Objective:
Extend the email thread below about black jaguars and pumas, continuing from its last sentence.

[Aztlan] Tigre frijolillo thought
Elaine Day Schele
eschele at austin.rr.com
Tue Feb 13 08:21:55 CST 2007
Hi Beatrice:
I cannot make any comments about "black panther" possibilities, but there
are and were black jaguars in Mesoamerica. In reality their coats have the
same flowerlet splotchy pattern, but their overall coats are very dark.
View the link I am posting here to see a black jaguar. It is necessary to
go halfway done the page until you get to the title social system and
communication: http://www.bigcatrescue.org/jaguar.htm
Here is another, but you can barely see the pattern underneath the black,
but it is there.
Elaine
----- Original Message -----
From: "Beatrice Koch" <beakoch at juno.com>
To: <jorgepl at estudioelias.com>; <nhopkins at mailer.fsu.edu>
Cc: <aztlan at lists.famsi.org>
Sent: Monday, February 12, 2007 11:01 PM
Subject: [Aztlan] Tigre frijolillo thought
> I wonder. The Maya were certainly observant and used their language
> meaningfully to descibe what they saw.
> I grew up in Boulder, Colorado, and knew early about what we called
> "pumas" or "mountain lions" and they are also called "panthers."
> Sometime later in life I heard of "black panthers" but know little about
> their habitat. Back in Boulder, the big cats frengueting our
> neighborhoods from the front range of the Rockies do persist in growing
> numbers, but they aren't black.

Extracted entries:
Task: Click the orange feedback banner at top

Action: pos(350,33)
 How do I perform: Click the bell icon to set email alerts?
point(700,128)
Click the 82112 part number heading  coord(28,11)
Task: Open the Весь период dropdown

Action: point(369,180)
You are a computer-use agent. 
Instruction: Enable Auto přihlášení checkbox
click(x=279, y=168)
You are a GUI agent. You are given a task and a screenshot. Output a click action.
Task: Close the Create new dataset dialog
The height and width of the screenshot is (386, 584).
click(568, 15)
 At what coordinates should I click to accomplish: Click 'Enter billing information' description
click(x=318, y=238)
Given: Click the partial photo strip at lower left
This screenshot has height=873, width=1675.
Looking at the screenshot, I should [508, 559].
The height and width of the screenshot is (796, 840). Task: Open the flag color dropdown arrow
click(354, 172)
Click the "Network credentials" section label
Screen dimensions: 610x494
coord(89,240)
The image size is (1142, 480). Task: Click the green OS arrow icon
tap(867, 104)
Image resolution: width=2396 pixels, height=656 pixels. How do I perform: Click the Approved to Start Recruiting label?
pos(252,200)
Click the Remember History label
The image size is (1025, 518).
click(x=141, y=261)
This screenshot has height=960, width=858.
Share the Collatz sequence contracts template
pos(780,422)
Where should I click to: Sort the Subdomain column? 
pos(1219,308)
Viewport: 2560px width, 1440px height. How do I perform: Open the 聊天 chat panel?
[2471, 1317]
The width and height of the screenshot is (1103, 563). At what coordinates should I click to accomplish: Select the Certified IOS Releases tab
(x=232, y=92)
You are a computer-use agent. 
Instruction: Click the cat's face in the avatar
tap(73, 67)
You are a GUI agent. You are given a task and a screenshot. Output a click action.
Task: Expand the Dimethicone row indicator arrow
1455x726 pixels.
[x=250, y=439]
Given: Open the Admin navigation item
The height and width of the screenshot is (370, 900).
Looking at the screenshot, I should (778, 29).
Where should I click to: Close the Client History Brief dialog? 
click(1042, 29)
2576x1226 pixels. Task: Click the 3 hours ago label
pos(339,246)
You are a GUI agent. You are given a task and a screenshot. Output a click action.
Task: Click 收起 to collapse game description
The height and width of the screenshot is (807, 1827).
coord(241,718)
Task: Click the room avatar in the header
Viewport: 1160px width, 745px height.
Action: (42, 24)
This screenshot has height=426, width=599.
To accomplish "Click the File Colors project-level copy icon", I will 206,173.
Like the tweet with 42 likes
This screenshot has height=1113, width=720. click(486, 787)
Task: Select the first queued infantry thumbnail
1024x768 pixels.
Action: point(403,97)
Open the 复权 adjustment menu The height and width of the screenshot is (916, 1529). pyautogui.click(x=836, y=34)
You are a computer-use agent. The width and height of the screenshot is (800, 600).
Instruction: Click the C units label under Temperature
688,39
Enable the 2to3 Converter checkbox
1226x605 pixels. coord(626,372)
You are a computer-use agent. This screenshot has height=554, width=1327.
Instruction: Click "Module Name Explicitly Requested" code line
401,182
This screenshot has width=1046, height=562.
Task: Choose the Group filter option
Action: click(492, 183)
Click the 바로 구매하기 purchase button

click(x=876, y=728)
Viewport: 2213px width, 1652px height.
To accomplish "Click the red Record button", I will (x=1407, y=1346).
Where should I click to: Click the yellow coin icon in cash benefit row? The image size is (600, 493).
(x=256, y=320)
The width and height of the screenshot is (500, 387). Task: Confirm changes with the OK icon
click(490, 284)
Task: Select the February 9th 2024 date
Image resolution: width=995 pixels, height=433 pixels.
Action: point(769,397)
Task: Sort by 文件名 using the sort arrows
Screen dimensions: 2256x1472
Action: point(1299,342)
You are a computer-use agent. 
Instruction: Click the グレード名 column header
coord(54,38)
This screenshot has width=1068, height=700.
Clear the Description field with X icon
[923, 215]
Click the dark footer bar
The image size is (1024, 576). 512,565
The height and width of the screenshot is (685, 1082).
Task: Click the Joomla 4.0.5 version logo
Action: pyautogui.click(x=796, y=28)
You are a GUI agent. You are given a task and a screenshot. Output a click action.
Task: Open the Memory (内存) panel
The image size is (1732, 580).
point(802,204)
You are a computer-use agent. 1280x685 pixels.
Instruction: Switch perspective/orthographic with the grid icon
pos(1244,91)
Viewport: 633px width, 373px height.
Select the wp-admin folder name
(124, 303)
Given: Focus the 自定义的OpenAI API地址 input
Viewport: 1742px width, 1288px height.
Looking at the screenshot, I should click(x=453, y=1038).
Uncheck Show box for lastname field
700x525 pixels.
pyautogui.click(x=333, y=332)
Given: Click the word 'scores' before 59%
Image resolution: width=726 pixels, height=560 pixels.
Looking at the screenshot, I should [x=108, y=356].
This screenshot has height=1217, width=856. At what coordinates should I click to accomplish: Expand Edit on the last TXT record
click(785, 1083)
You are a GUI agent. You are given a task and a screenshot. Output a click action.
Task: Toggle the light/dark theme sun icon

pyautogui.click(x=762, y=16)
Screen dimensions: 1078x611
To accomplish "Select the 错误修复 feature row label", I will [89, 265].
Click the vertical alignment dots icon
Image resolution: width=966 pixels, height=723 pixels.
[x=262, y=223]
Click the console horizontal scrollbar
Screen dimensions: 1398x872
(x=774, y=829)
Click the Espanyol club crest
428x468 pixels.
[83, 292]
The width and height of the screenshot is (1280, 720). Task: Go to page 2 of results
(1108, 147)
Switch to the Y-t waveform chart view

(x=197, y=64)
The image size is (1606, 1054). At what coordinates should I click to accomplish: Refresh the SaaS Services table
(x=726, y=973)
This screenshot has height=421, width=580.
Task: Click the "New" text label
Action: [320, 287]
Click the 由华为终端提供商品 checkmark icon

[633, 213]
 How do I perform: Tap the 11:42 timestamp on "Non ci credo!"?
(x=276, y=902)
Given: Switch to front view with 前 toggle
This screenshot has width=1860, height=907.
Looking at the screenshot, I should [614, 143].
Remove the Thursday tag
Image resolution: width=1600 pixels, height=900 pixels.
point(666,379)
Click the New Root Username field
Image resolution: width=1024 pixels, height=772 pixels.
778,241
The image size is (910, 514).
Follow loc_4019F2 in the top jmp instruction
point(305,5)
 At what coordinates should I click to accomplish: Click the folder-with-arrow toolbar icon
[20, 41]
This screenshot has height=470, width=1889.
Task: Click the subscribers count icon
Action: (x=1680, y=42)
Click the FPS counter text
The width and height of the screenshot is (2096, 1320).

Right answer:
>
> Having read both of your missives, I think this may be simply a black
> panther. It that possible?
>
> Does anyone know enough about these animals to shed some additional light
> on that possi ility?
>
> On Mon, 12 Feb 2007 12:08:33 -0600 =?ISO-8859-1?Q?Jorge_P=E9rez_de_Lara?=
> <jorgepl at estudioelias.com> writes:
> > Listeros,
> >
> > I may have an explanation for part of Nick Hopkins' recent
> > contribution,
> > in which he (sort of) wonders:
> >
> > ..."tigre frijolillo," whatever cat that is...
> >
> > Although it would translate as "tiger" and therefore would be
> > taxonomically incorrect, "tigre" is a well-known term for jaguar in
> > much
> > of Southern Mexico, while "frijolillo" is used much in the way of
> > the
> > colloquial "colorado," which literally means "colored" but is used
> > in
> > reference to the color red. Likewise "frijolillo" is a reference to
> > the
> > color of beans (i.e., frijoles) and is used to refer to black
> > things.
> > Hence "tigre frijolillo" is a popular/colloquial way of saying
> > "black
> > jaguar".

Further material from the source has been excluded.